▸ THE TASK: Could you replace every "Task" in the entries below with "Instruction", keeping everything else the same and leaving the pictures out of your answer?

▸ Screenshot and document pointing data:
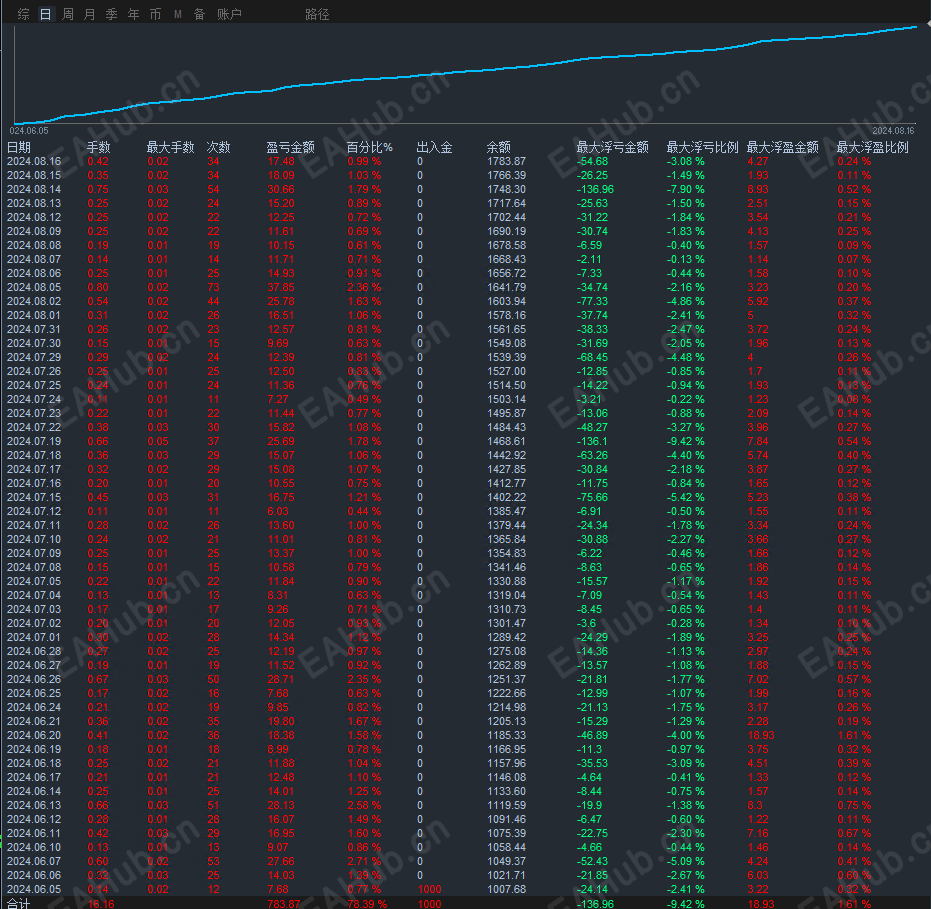Switch to the 月 monthly tab
931x909 pixels.
(x=90, y=14)
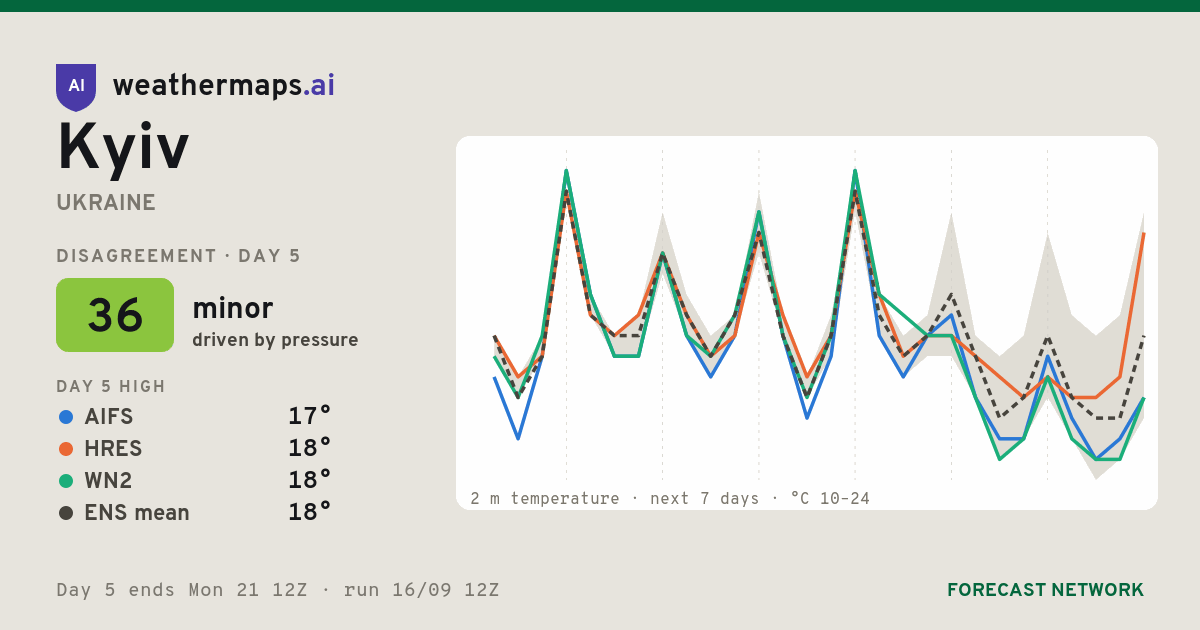Click the orange HRES legend dot

coord(66,449)
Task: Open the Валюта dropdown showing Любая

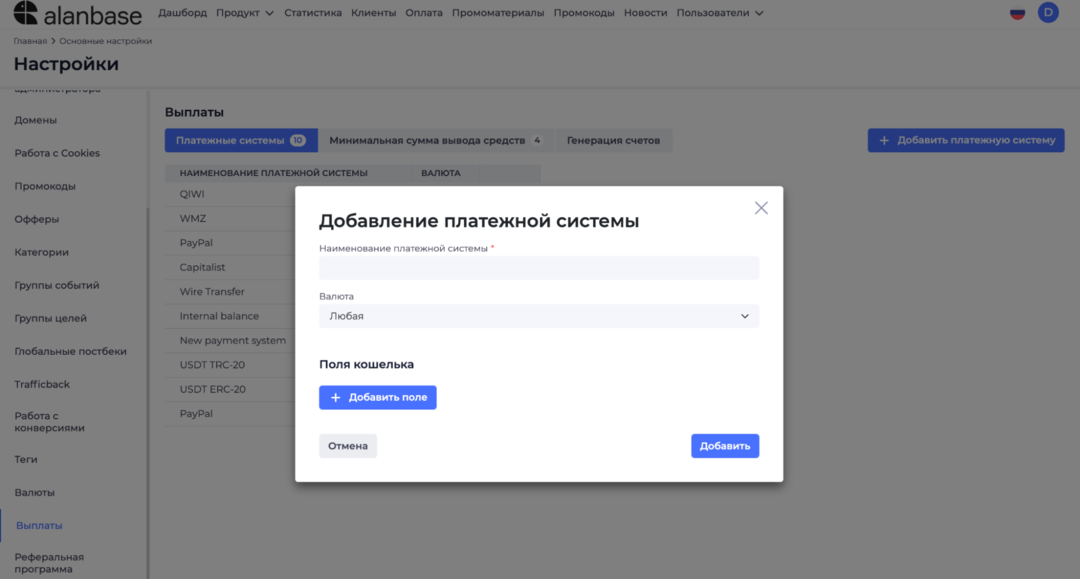Action: [538, 315]
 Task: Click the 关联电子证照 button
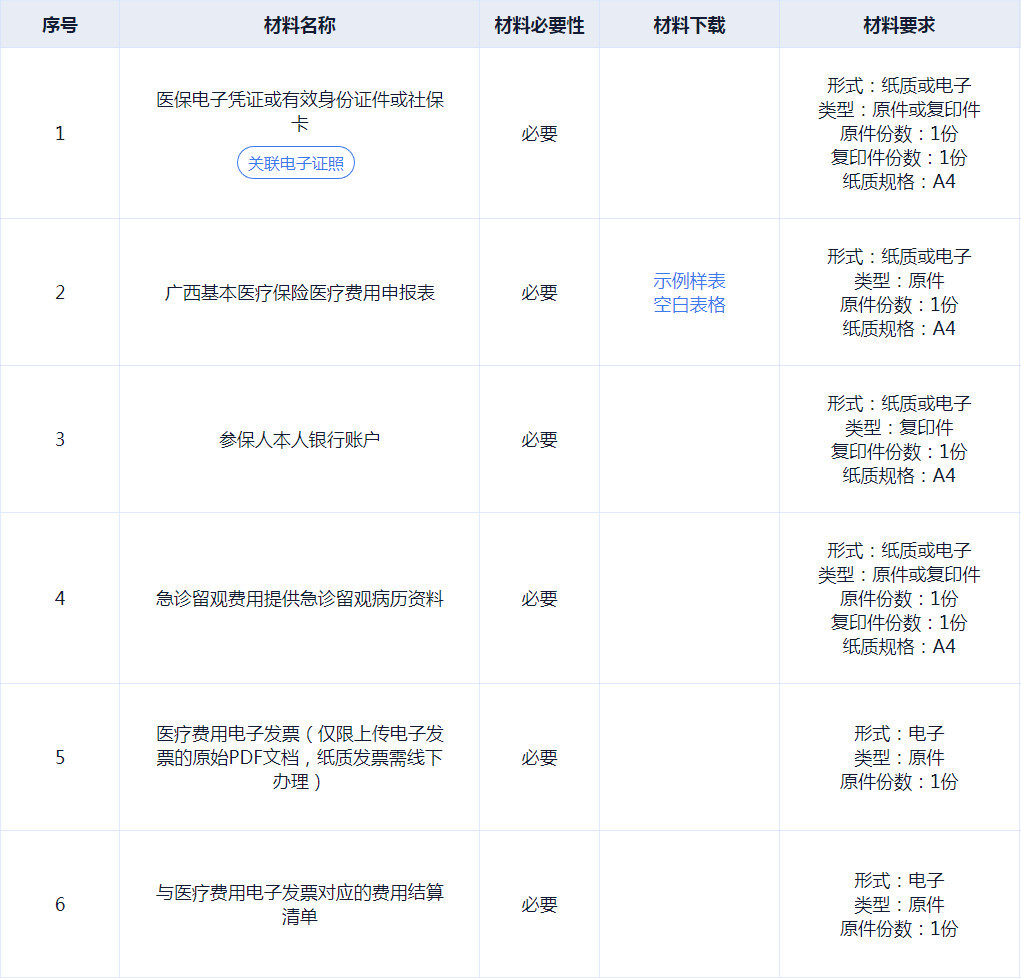coord(296,163)
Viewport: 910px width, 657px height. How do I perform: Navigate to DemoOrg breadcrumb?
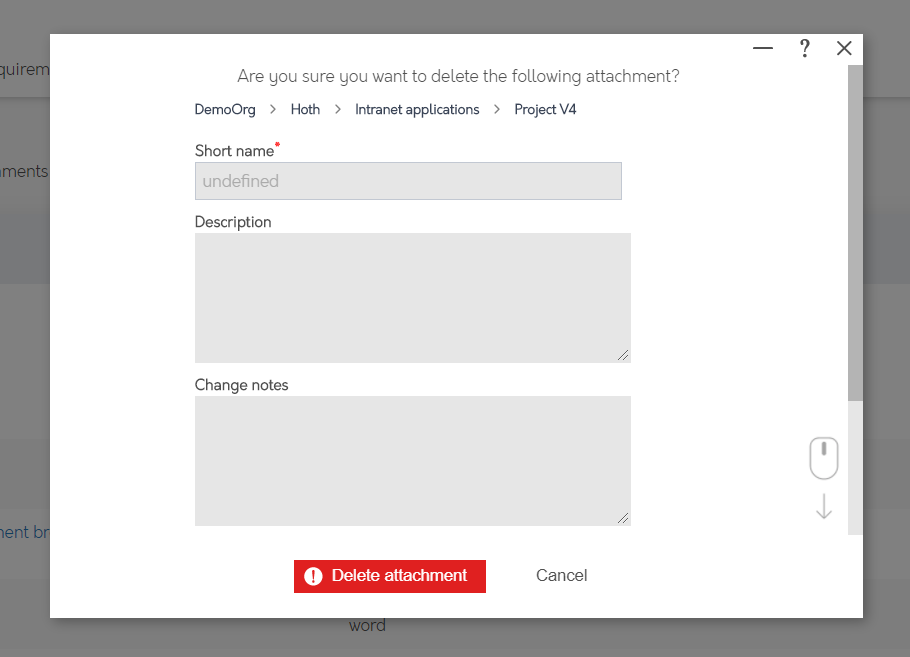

▸ RESPONSE TO THE TASK:
Switch to the 月 monthly tab
931x909 pixels.
(x=90, y=14)
Click the orange HRES legend dot

coord(66,449)
Instruction: Open the Валюта dropdown showing Любая

Action: [538, 315]
 Instruction: Click the 关联电子证照 button
coord(296,163)
Viewport: 910px width, 657px height. How do I perform: Navigate to DemoOrg breadcrumb?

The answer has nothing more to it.